Dr. Keet comments, “As an epidemiologist who studies allergies and an allergist, I have to wholeheartedly disagree with this statement, and the problems with this statement have profound implications for the overall business model of Theranos.”
The menu of hundreds Theranos tests comes with price tags for each—a real boon for patients who would be able to give a small amount of blood and order tests at pharmacies at low cost, instead of the labyrinth of prescriptions, co-pays, and reimbursement they are subject to now. However, as you know from reading this website, allergy tests are not as black and white as pregnancy tests, although many doctors act as if they are.
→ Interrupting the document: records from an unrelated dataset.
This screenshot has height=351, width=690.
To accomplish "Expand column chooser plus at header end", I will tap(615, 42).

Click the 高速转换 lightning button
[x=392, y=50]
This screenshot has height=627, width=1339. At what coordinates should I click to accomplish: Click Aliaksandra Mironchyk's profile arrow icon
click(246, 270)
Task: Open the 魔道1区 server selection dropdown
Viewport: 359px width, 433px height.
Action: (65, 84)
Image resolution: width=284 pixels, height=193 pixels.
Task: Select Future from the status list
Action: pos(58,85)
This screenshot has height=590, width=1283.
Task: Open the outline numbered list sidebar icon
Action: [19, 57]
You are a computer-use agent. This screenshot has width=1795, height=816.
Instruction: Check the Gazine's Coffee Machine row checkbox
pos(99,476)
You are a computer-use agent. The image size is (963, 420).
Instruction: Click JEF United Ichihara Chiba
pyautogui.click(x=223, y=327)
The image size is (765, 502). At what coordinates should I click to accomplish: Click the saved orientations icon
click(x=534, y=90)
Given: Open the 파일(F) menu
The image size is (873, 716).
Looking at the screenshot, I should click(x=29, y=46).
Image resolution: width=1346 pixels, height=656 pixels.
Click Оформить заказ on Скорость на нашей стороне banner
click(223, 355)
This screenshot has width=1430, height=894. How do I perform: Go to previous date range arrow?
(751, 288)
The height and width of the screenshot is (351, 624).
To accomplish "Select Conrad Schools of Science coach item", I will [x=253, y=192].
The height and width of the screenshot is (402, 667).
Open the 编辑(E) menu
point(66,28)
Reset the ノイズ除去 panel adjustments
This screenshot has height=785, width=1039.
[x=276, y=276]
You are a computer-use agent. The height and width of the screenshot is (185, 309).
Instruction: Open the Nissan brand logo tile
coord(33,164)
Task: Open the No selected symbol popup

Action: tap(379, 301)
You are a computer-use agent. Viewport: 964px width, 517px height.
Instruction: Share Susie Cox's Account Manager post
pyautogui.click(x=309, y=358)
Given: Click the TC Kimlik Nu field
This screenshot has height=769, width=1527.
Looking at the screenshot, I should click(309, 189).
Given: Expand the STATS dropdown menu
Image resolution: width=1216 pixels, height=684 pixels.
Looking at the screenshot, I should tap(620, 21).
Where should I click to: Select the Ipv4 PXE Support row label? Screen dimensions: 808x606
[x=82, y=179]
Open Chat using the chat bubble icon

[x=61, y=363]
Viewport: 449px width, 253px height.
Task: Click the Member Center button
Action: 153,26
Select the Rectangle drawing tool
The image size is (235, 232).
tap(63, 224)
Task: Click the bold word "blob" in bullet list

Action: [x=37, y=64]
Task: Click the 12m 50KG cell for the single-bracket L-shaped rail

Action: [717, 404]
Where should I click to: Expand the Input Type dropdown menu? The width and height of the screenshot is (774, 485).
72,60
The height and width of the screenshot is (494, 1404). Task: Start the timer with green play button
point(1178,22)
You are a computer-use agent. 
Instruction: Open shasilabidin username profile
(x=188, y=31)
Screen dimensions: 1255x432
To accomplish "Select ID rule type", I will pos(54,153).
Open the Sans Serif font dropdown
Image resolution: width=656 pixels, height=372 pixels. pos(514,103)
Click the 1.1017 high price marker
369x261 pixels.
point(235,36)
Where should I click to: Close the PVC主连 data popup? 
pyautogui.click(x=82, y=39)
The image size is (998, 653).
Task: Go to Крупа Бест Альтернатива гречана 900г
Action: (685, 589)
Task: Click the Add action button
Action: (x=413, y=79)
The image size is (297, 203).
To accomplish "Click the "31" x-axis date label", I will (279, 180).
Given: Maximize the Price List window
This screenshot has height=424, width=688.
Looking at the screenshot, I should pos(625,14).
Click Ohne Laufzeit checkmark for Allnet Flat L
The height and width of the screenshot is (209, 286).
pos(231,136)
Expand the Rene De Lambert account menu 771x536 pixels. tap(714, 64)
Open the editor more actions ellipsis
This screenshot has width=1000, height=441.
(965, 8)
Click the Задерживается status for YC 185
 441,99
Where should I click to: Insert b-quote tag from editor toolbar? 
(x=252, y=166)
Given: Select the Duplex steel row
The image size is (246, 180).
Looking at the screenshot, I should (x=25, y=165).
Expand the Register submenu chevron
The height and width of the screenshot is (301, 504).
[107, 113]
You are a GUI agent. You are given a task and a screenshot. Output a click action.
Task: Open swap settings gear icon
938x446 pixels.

The Theranos menu lists IgE (“quantitative IgE”) for $11.32, half the Medicare cost of $22.64. But what does this get us? Quantitative IgE, also known as total IgE, is a measure that only has meaning in the context of lots of other data and a medical practitioner experienced at interpreting the overall picture. It’s not an either-or thing like a pregnancy test.
As Dr. Keet writes:
“[I]f we took all children in the US, approximately 10% would test positive to peanut, while only about 1% have peanut allergy. That means that if you tested all kids in the U.S. for peanut allergy, 90% of positive tests would be false positives. Even if you used the higher cut-offs recommended in guidelines for interpretation of these tests, most positive tests would still be false positives, and with the higher cut-off you would miss a lot of real positives. False positives are not harmless, because they can cause fear, have social consequences and because unnecessary elimination diets can put people at nutritional risk. Of course, this doesn’t mean that food specific IgE is a useless test – just that we need to be judicious about who we test, and sophisticated about how we interpret the results in the context of other clinical data.”
Thanks, Dr. Keet.
As to the bed-sharing, my daughter slept in a crib for her first 3 years and those were the years that her asthma was the worst. As soon as she was transitioned to a big bed, I ended up bed-sharing, in large part due to wanting to monitor her and likely due to anxiety over all her past asthma exacerbations. I definitely don’t think, in our case, that her asthma was “caused” by the bed-sharing, since it wasn’t happening when her asthma was at its worst.
As for the Theranos issue, that worries me. The tests are not “black and white” and can be almost impossible to interpret in a vacuum. We eliminated many foods with low IgE values that later were found to be false-positives. It would be unfortunate for others to suffer the same fate when relying on a test that is not meant for use as a standalone diagnostic tool.